Document and screenshot pointing records:
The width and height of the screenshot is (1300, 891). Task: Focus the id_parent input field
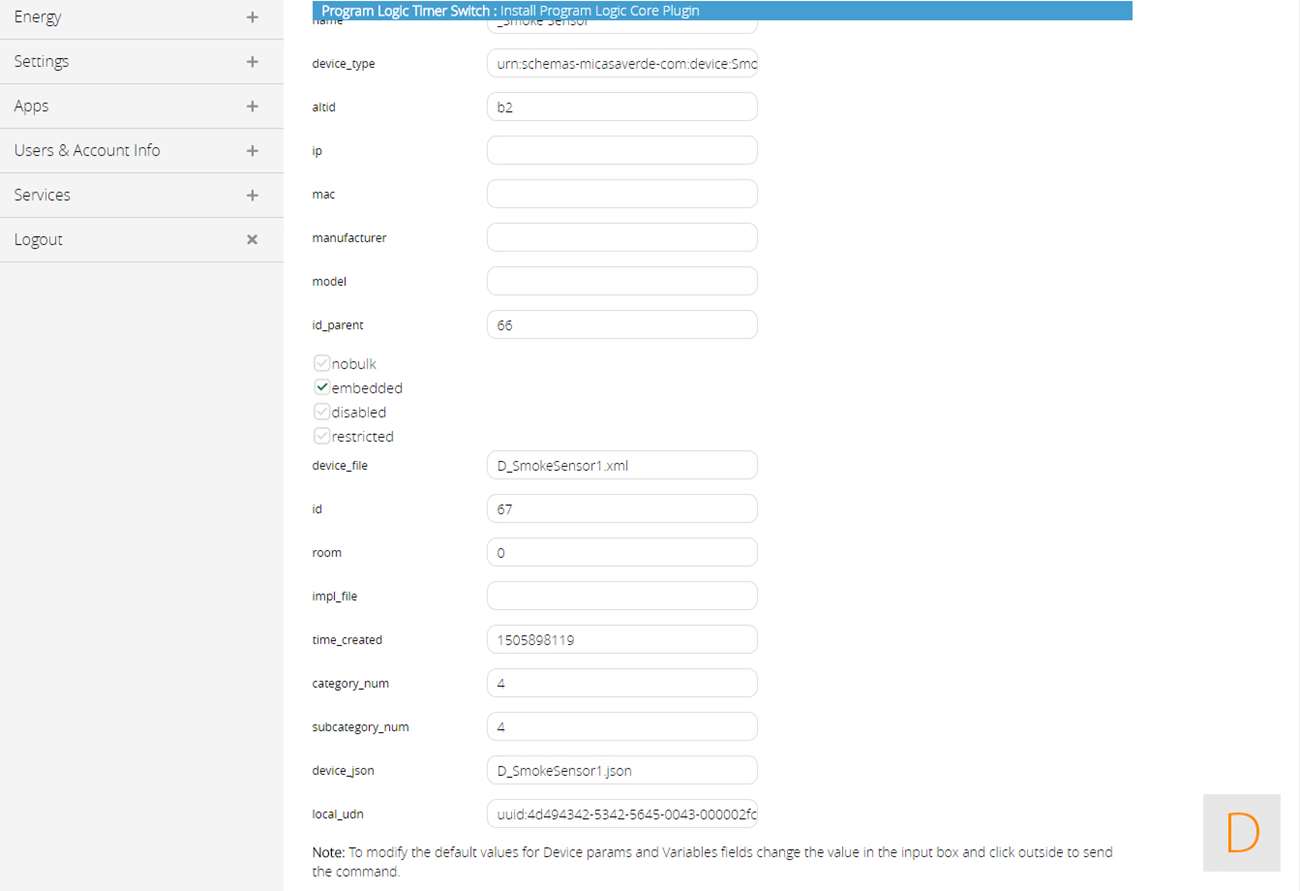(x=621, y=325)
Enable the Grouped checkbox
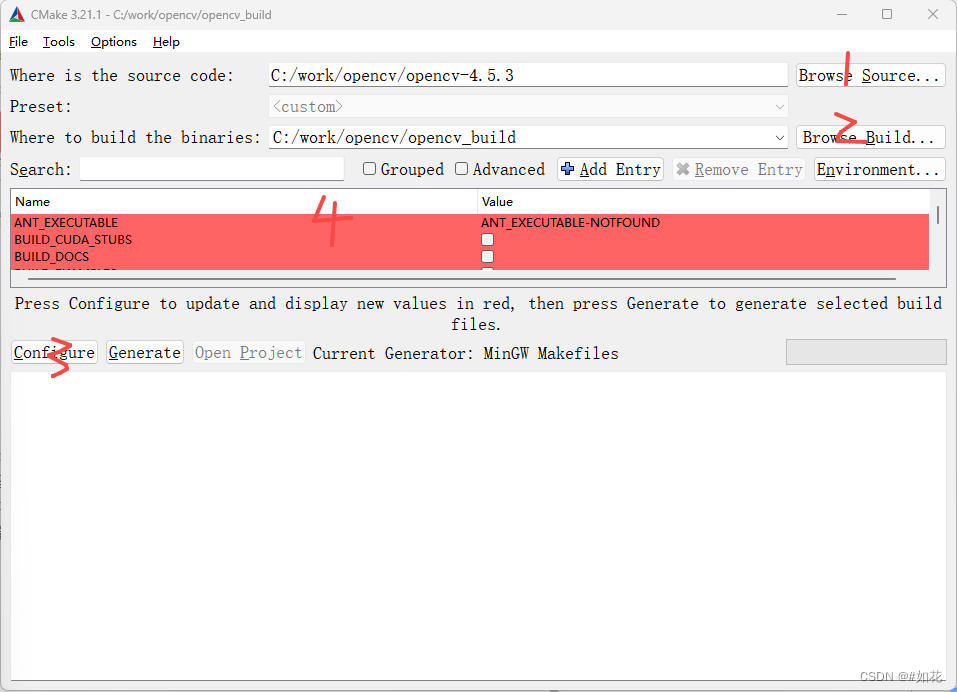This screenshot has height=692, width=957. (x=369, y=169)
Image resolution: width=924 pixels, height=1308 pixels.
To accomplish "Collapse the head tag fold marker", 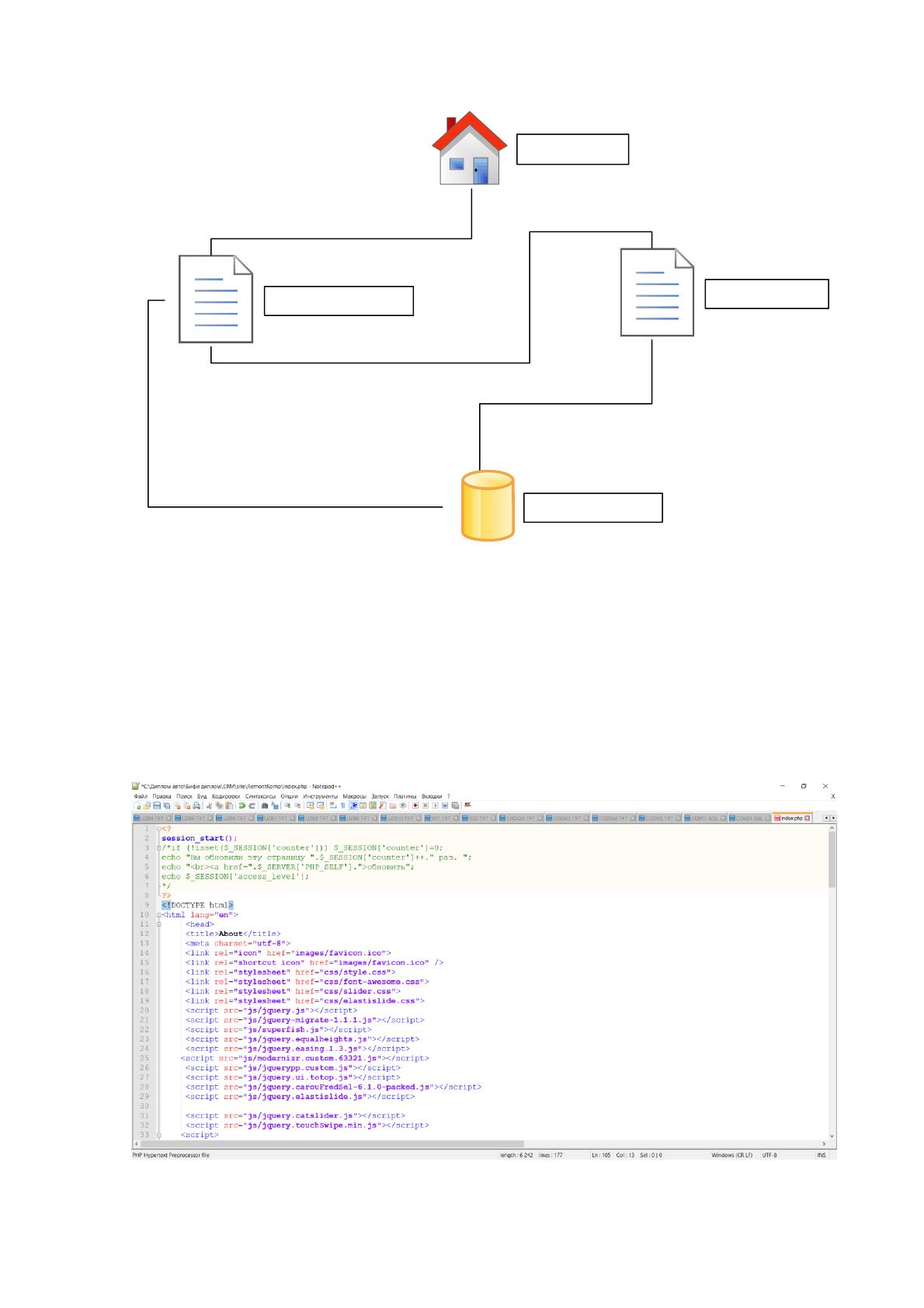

Stated task: Copy out the stretch from the line containing "Image resolution: width=924" through the end of the records. Omit the pictures.

The answer:
Image resolution: width=924 pixels, height=1308 pixels.
To accomplish "Collapse the head tag fold marker", 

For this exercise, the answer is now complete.